"""Embedding model management for MCP-RAG."""
import logging
from abc import ABC, abstractmethod
from typing import List, Optional
from .config import settings
logger = logging.getLogger(__name__)
try:
import httpx
HTTPX_AVAILABLE = True
except ImportError:
HTTPX_AVAILABLE = False
logger.warning("httpx not available, Doubao embedding will not work")
try:
from sentence_transformers import SentenceTransformer
SENTENCE_TRANSFORMERS_AVAILABLE = True
except ImportError:
SENTENCE_TRANSFORMERS_AVAILABLE = False
SentenceTransformer = None
logger.warning("sentence-transformers not available, local embedding models will not work. Install with: pip install mcp-rag[local-embeddings]")
DOUBAO_AVAILABLE = HTTPX_AVAILABLE
class EmbeddingModel(ABC):
"""Abstract base class for embedding models."""
@abstractmethod
async def encode(self, texts: List[str]) -> List[List[float]]:
"""Encode texts to embeddings."""
pass
@abstractmethod
async def encode_single(self, text: str) -> List[float]:
"""Encode single text to embedding."""
pass
class SentenceTransformerModel(EmbeddingModel):
"""SentenceTransformer-based embedding model."""
def __init__(self, model_name: str = "m3e-small", device: str = "cpu", cache_dir: Optional[str] = None):
if not SENTENCE_TRANSFORMERS_AVAILABLE:
raise RuntimeError("sentence-transformers not available. Install with: pip install mcp-rag[local-embeddings]")
self.model_name = model_name
self.device = device
self.cache_dir = cache_dir
self.model = None
async def initialize(self) -> None:
"""Initialize the embedding model."""
try:
# Map model names to actual model identifiers
model_mapping = {
"m3e-small": "moka-ai/m3e-small",
"e5-small": "intfloat/e5-small-v2"
}
actual_model_name = model_mapping.get(self.model_name, self.model_name)
self.model = SentenceTransformer(
actual_model_name,
device=self.device,
cache_folder=self.cache_dir
)
logger.info(f"Initialized embedding model: {actual_model_name} on {self.device}")
except Exception as e:
logger.error(f"Failed to initialize embedding model {self.model_name}: {e}")
raise
async def encode(self, texts: List[str]) -> List[List[float]]:
"""Encode multiple texts to embeddings."""
if not self.model:
raise RuntimeError("Model not initialized")
try:
embeddings = self.model.encode(texts, convert_to_numpy=True).tolist()
return embeddings
except Exception as e:
logger.error(f"Failed to encode texts: {e}")
raise
async def encode_single(self, text: str) -> List[float]:
"""Encode single text to embedding."""
embeddings = await self.encode([text])
return embeddings[0]
class DoubaoEmbeddingModel(EmbeddingModel):
"""Doubao (豆包) embedding model."""
def __init__(self, api_key: Optional[str] = None, base_url: str = "https://ark.cn-beijing.volces.com/api/v3", model: str = "doubao-embedding-text-240715"):
if not DOUBAO_AVAILABLE:
raise RuntimeError("httpx not available. Please install it with: pip install httpx")
self.api_key = api_key
self.base_url = base_url.rstrip('/')
self.model = model
self.client: Optional[httpx.AsyncClient] = None
async def initialize(self) -> None:
"""Initialize the Doubao client."""
try:
if not self.api_key:
raise ValueError("API key is required for Doubao embedding")

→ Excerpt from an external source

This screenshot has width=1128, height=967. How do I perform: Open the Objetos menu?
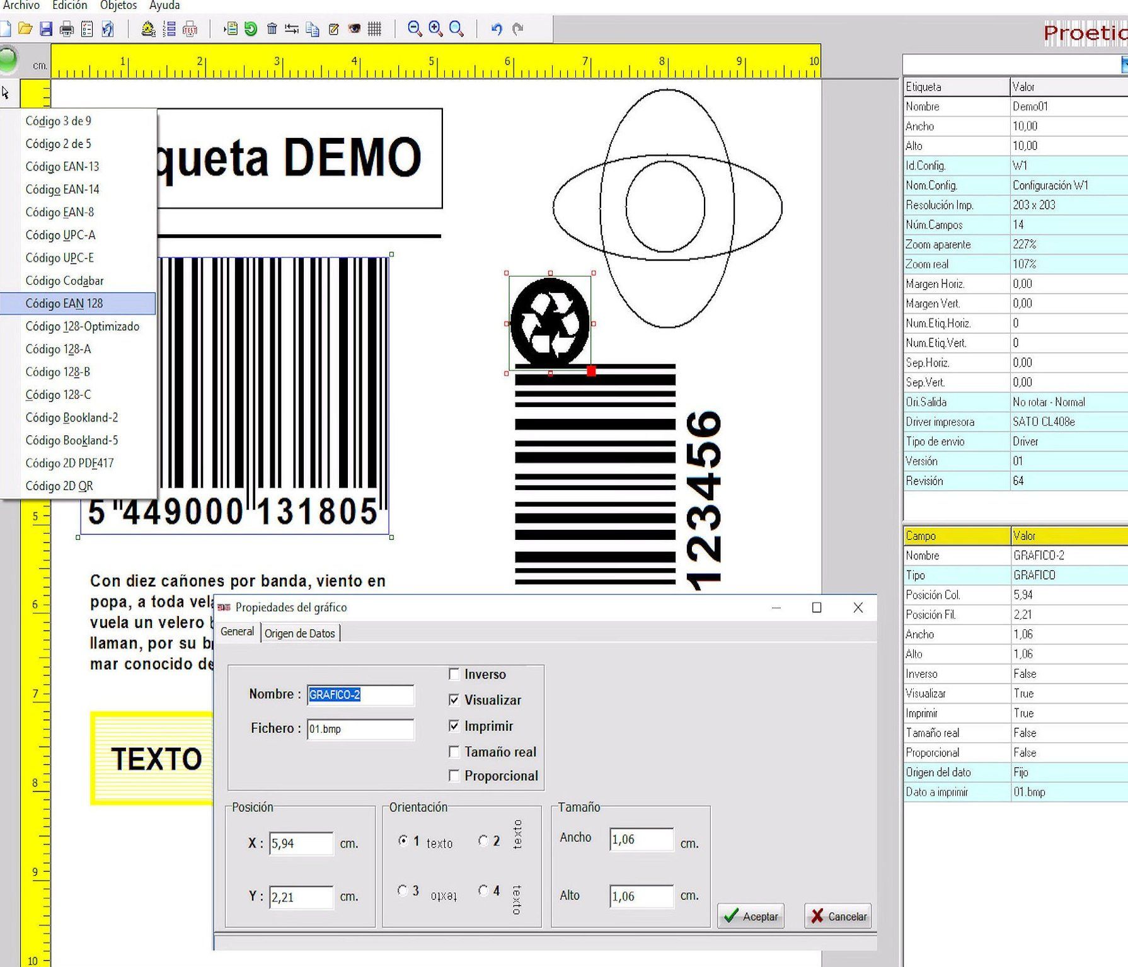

self.client = httpx.AsyncClient(
base_url=self.base_url,
headers={
"Authorization": f"Bearer {self.api_key}",
"Content-Type": "application/json"
},
timeout=30.0
)
logger.info(f"Initialized Doubao embedding model: {self.model}")
except Exception as e:
logger.error(f"Failed to initialize Doubao embedding model: {e}")
raise
async def encode(self, texts: List[str]) -> List[List[float]]:
"""Encode multiple texts to embeddings."""
if not self.client:
raise RuntimeError("Client not initialized")
try:
response = await self.client.post(
"/embeddings",
json={
"model": self.model,
"input": texts,
"encoding_format": "float"
}
)
if response.status_code != 200:
raise RuntimeError(f"Doubao API error: {response.status_code} - {response.text}")
data = response.json()
embeddings = [item["embedding"] for item in data["data"]]
return embeddings
except Exception as e:
logger.error(f"Failed to encode texts with Doubao: {e}")
raise
async def encode_single(self, text: str) -> List[float]:
"""Encode single text to embedding."""
embeddings = await self.encode([text])
return embeddings[0]
async def close(self) -> None:
"""Close the HTTP client."""
if self.client:
await self.client.aclose()
# Global embedding model instance
embedding_model: Optional[EmbeddingModel] = None
async def get_embedding_model() -> EmbeddingModel:
"""Get the global embedding model instance."""
global embedding_model
if embedding_model is None:
if settings.embedding_provider == "doubao":
embedding_model = DoubaoEmbeddingModel(
api_key=settings.embedding_api_key,
base_url=settings.embedding_base_url,
model=settings.embedding_model
)
else:
# Local SentenceTransformer models
embedding_model = SentenceTransformerModel(
model_name=settings.embedding_model,
device=settings.embedding_device,
cache_dir=settings.embedding_cache_dir
)
await embedding_model.initialize()
return embedding_model